Please note: This master’s thesis presentation will take place in DC 3317.
Matt D’Souza, Master’s candidate
David R. Cheriton School of Computer Science
Supervisor: Professor Ondřej Lhoták
Parametric polymorphism, also known as generics, is an abstraction that lets programmers define code that behaves independently of the types of values it operates on. Generics is a useful abstraction to enable code reuse and improve the maintainability of software projects.

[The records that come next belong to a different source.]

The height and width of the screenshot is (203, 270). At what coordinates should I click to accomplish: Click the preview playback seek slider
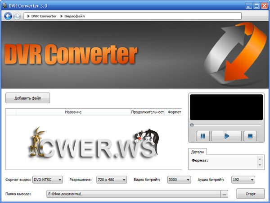pyautogui.click(x=226, y=125)
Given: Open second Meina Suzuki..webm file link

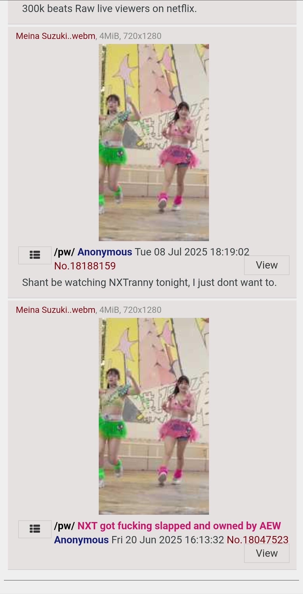Looking at the screenshot, I should pos(56,310).
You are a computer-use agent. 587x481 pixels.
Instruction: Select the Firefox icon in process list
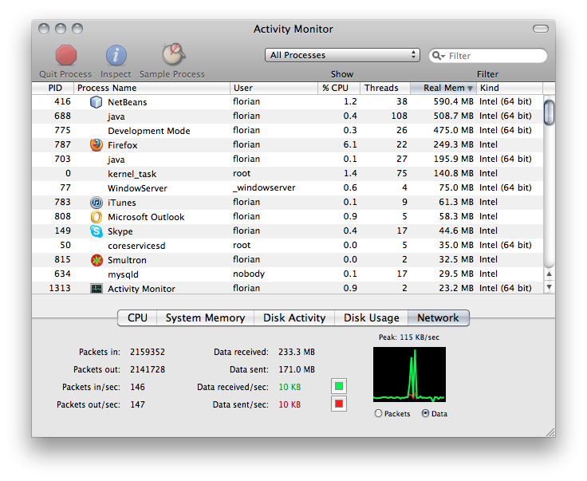tap(97, 145)
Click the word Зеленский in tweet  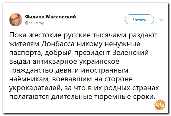(x=131, y=53)
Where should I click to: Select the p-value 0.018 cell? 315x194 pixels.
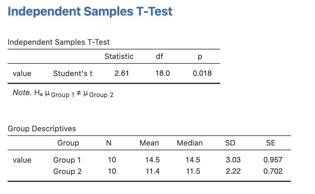202,74
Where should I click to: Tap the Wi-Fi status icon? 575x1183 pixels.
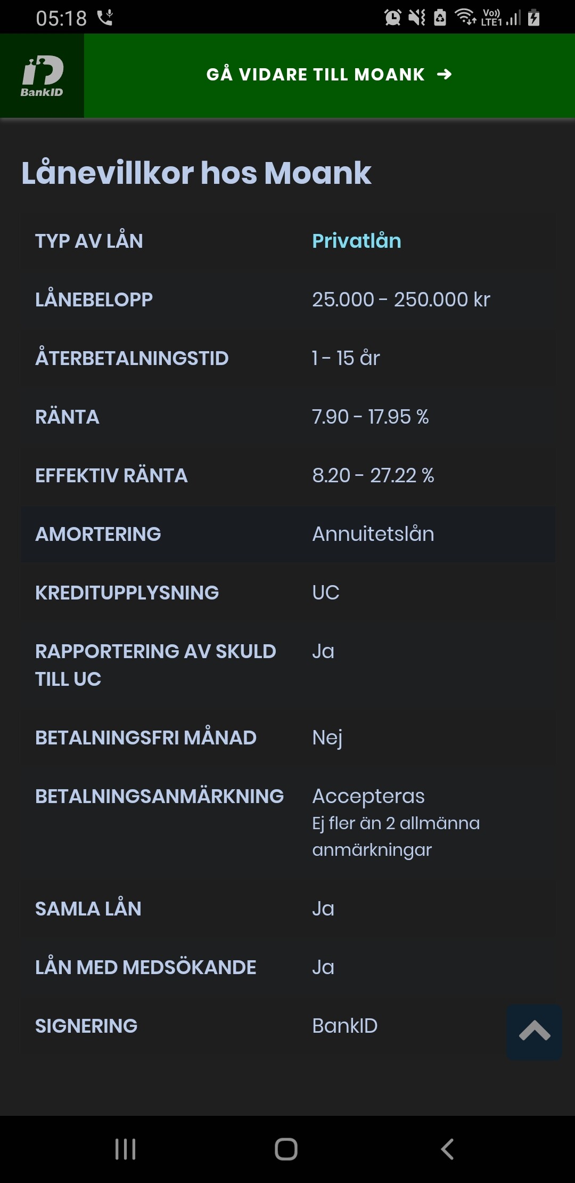tap(465, 17)
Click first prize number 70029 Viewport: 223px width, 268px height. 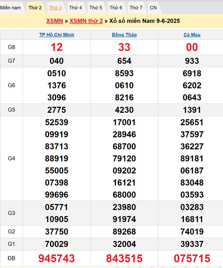[57, 244]
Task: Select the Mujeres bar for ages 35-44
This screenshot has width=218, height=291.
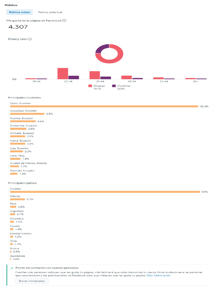Action: click(95, 75)
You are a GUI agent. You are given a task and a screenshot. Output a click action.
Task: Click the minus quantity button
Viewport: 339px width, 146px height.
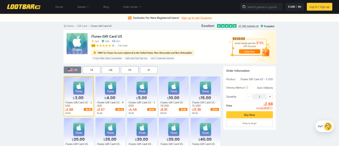249,97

The approach that a language implementation uses to support parametric polymorphism can have important performance implications. One such approach, erasure, converts generic code to non-generic code that uses a uniform representation for generic data. Erasure is notorious for introducing primitive boxing and other indirections that harm the performance of generic code. More generally, erasure destroys type information that could be used by the language implementation to optimize generic code.
This thesis presents TastyTruffle, a new interpreter for the Scala language. Whereas the standard Scala implementation executes erased Java Virtual Machine (JVM) bytecode, TastyTruffle interprets TASTy, a different representation that has precise type information. This thesis explores how the type information present in TASTy empowers TastyTruffle to implement generic code more effectively. In particular, TASTy’s type information allows TastyTruffle to reify types as objects that can be passed around the interpreter. These reified types are used to support heterogeneous box-free representations of generic values. Reified types also enable TastyTruffle to create specialized, monomorphic copies of generic code that can be easily and reliably optimized by its just-in-time (JIT) compiler.
Empirically, TastyTruffle is competitive with the standard JVM implementation. Both implementations perform similarly on monomorphic workloads, but when generic code is used with multiple types, TastyTruffle consistently outperforms the JVM. TASTy’s type information enables TastyTruffle to find additional optimization opportunities which could not be uncovered with erased JVM bytecode alone.